◆ **Your objective**
Translate this sentence from the passage on marine wildlife around Ireland into Spanish: "It's a thrill for young and old to witness seabirds, seals, dolphins and whales right there in their own habitat."

◆ **Passage**
Marine Wildlife Around Ireland One of the greatest memories of any day spent boating around the Irish coast is an encounter with marine wildlife.  It's a thrill for young and old to witness seabirds, seals, dolphins and whales right there in their own habitat. As boaters fortunate enough to have experienced it will testify even spotting a distant dorsal fin can be the highlight of any day afloat.  Was that a porpoise? Was it a whale? No matter how brief the glimpse it's a privilege to share the seas with Irish marine wildlife.

Thanks to the location of our beautiful little island, perched in the North Atlantic Ocean there appears to be no shortage of marine life to observe.

From whales to dolphins, seals, sharks and other ocean animals this page documents the most interesting accounts of marine wildlife around our shores. We're keen to receive your observations, your photos, links and youtube clips.

◆ **Data excerpt**
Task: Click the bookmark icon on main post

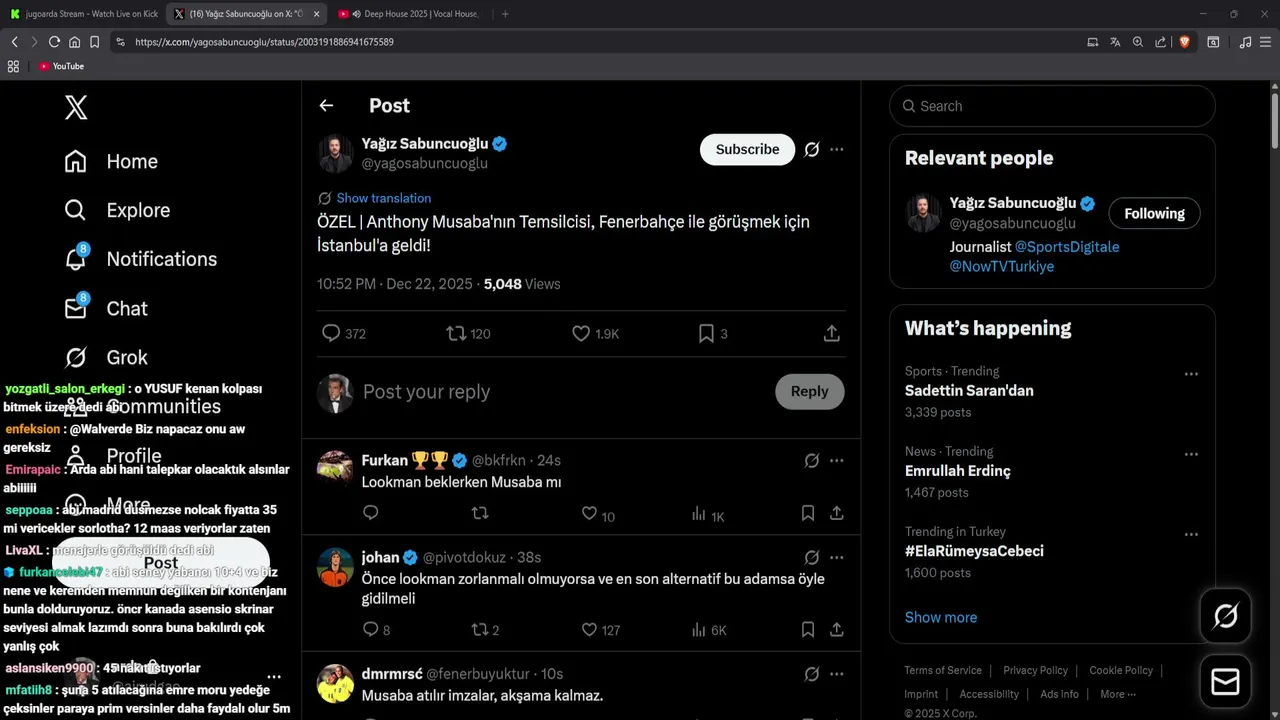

◆ **Solution to this problem**
Es una emoción para jóvenes y mayores presenciar aves marinas, focas, delfines y ballenas justo allí, en su propio hábitat.